++++ Extracted information ++++

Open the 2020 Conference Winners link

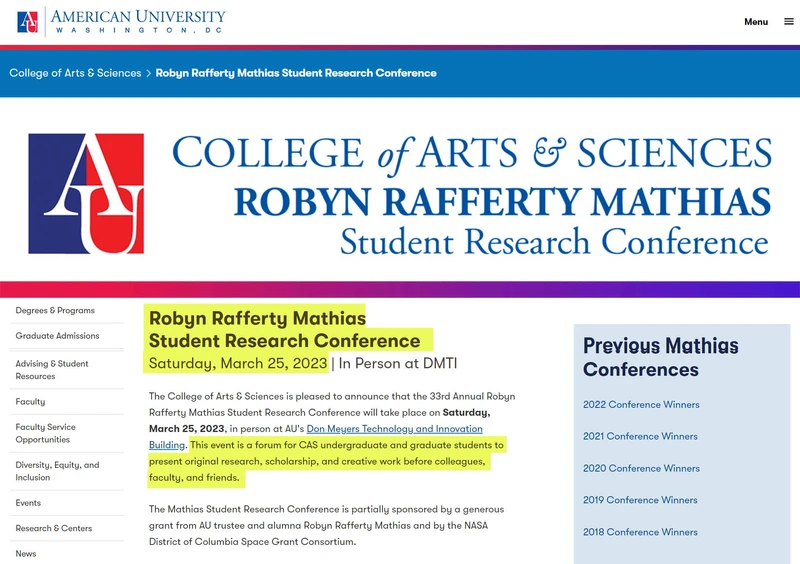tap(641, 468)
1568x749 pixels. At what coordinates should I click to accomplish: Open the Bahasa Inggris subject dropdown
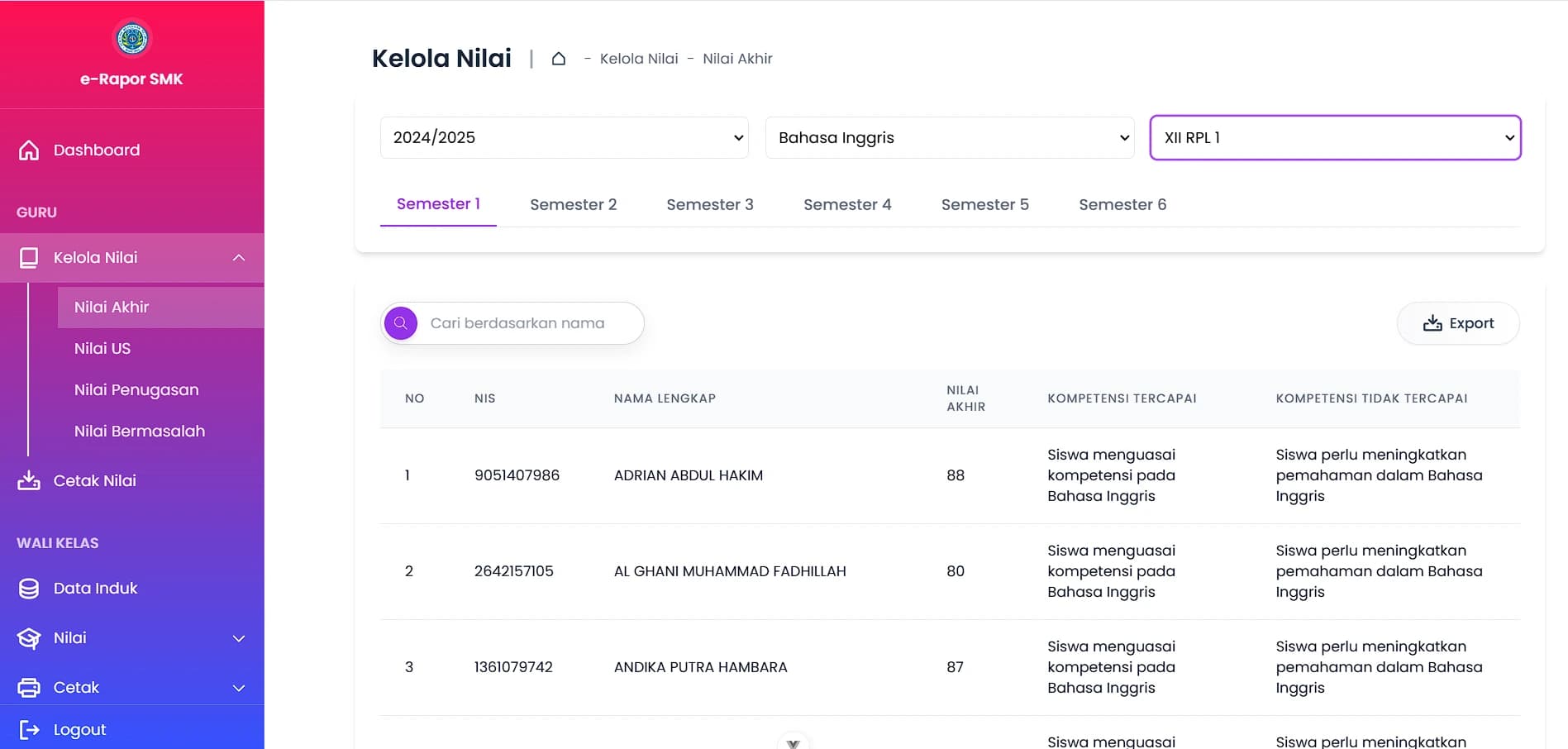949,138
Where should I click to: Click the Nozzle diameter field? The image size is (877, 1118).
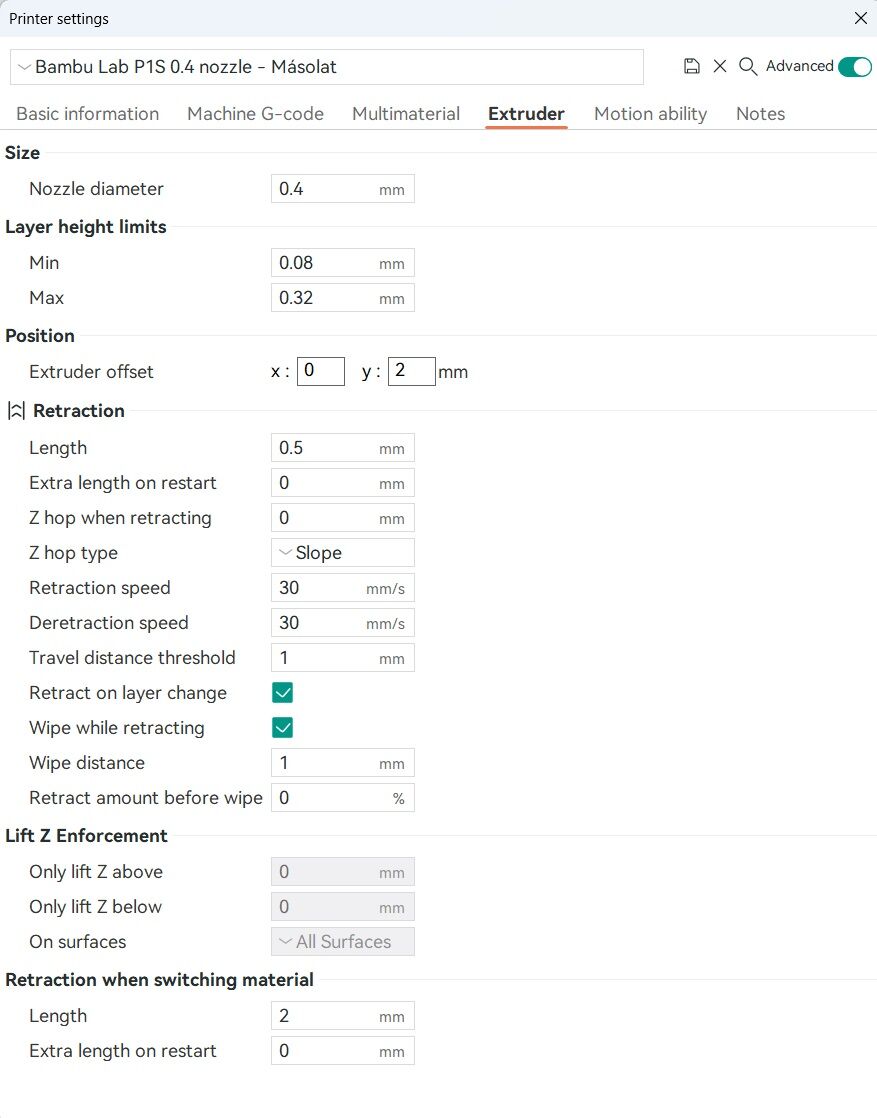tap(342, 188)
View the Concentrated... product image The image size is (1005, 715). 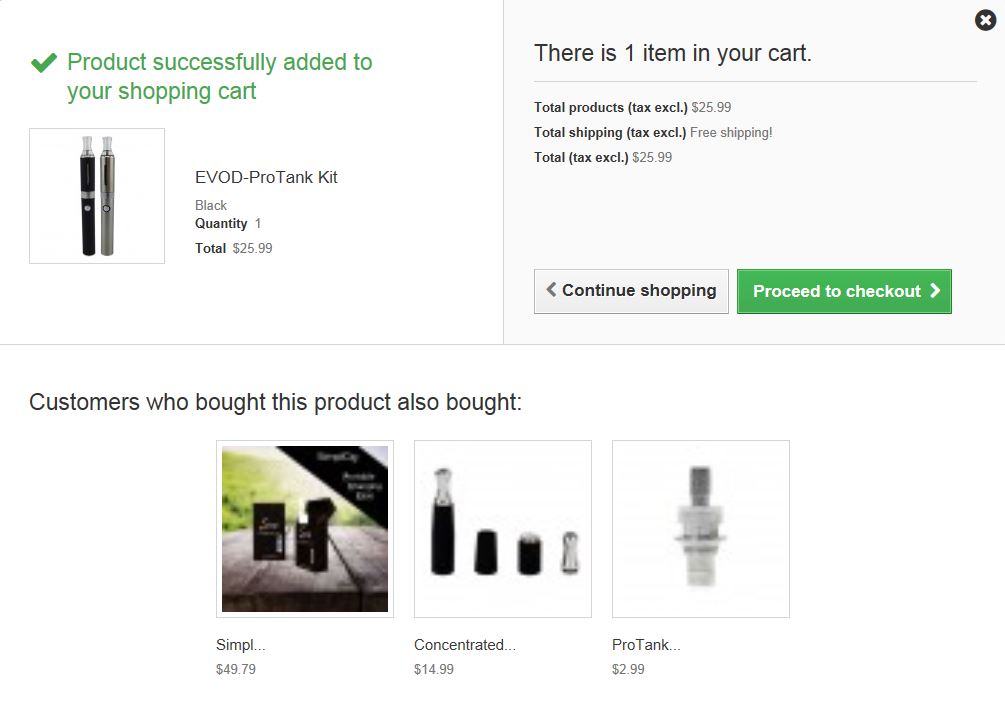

++++
++++ Extracted information ++++

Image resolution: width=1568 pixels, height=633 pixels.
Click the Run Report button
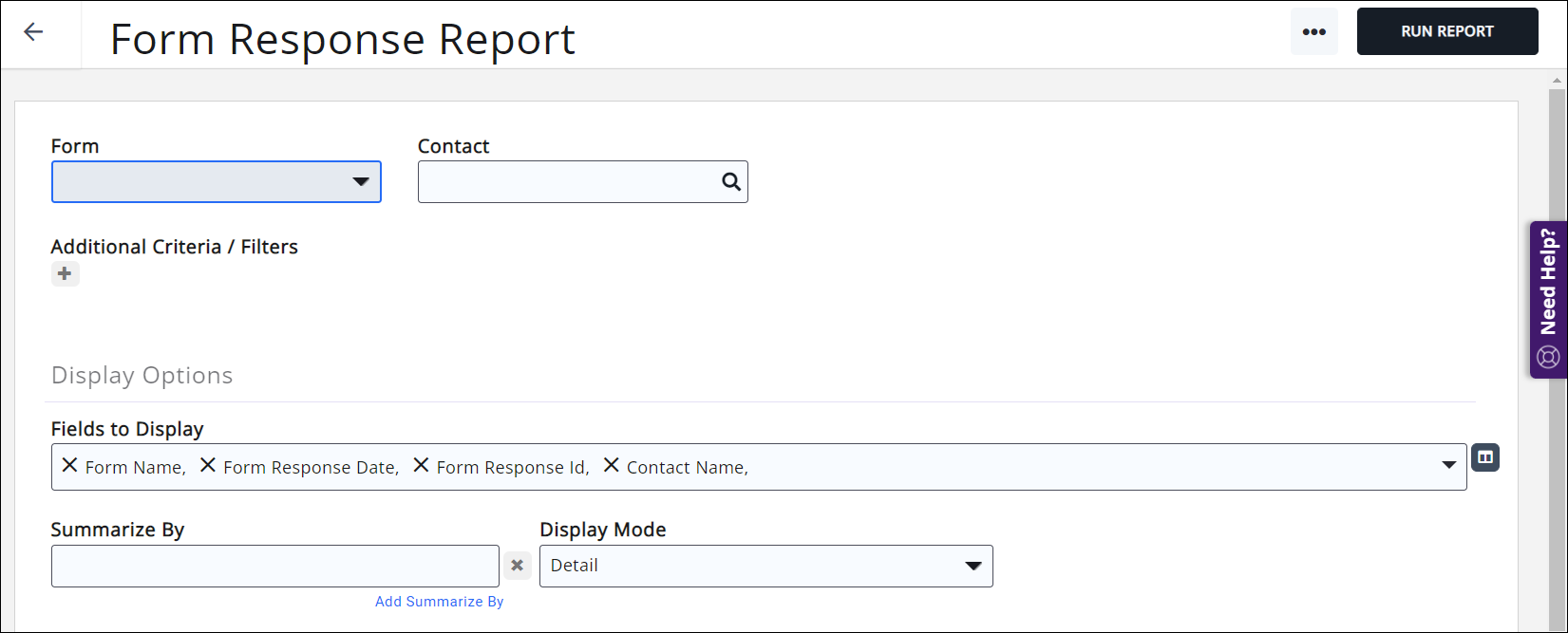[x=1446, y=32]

++++
++++ Extracted information ++++

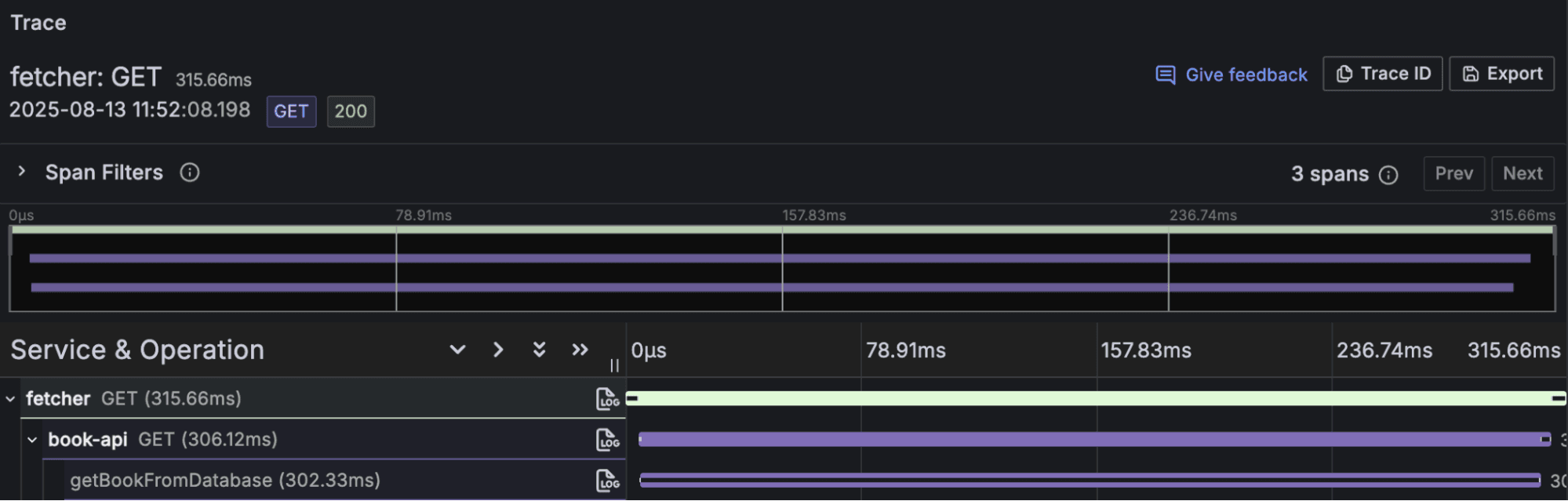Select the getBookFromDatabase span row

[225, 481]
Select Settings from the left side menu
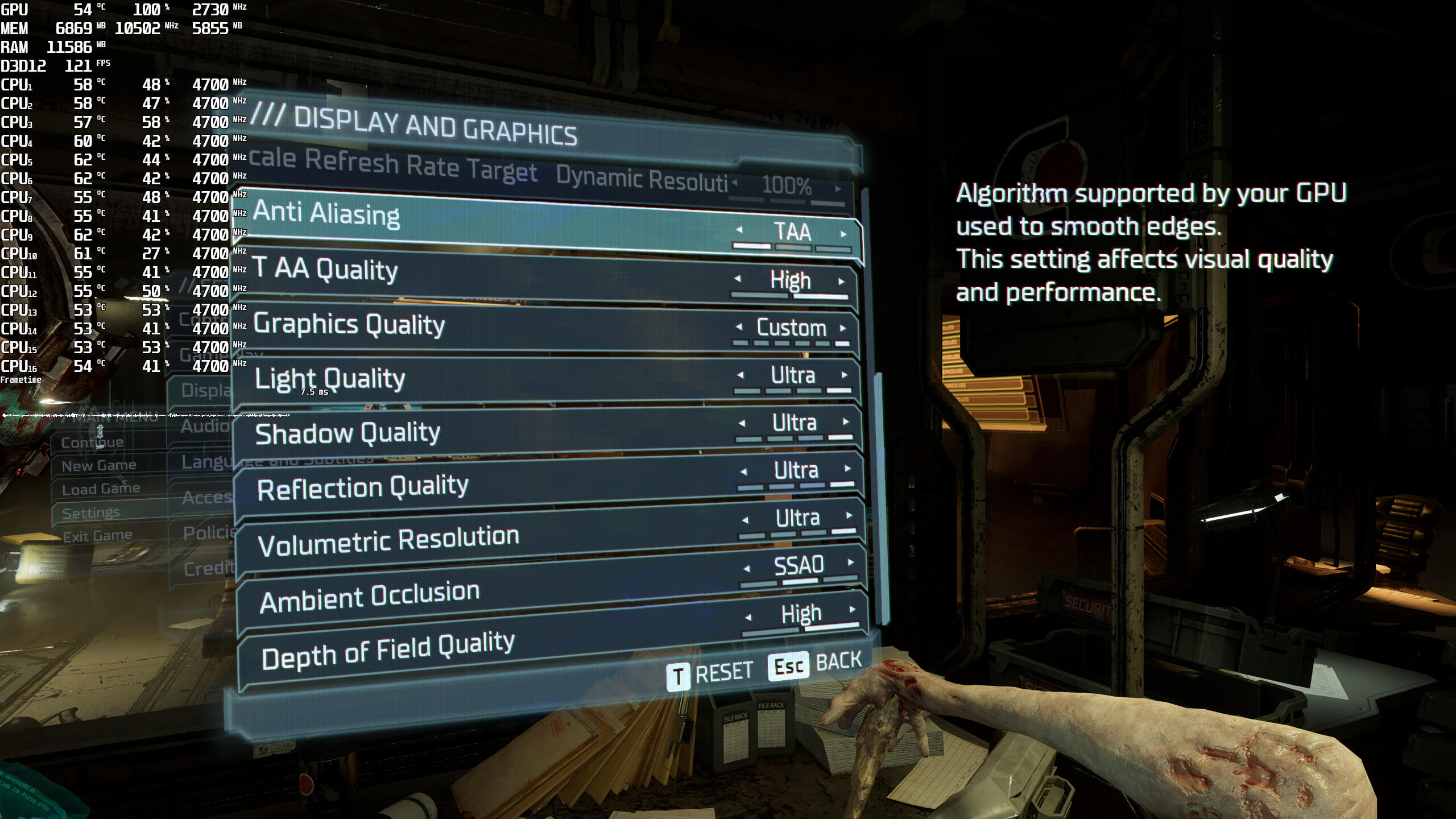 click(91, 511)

++++

### Your instructions
Write back the stretch of lines above that begins with the line holding "Open the 2020 Conference Winners link" and ends with the line holding "View the Concentrated...", both included, exactly as written. Pictures stay out.

### Solution to this task
Open the 2020 Conference Winners link

tap(641, 468)
1568x749 pixels. At what coordinates should I click to accomplish: Open the Bahasa Inggris subject dropdown
949,138
Where should I click to: Click the Nozzle diameter field? The image size is (877, 1118).
tap(342, 188)
View the Concentrated... product image The image size is (1005, 715). 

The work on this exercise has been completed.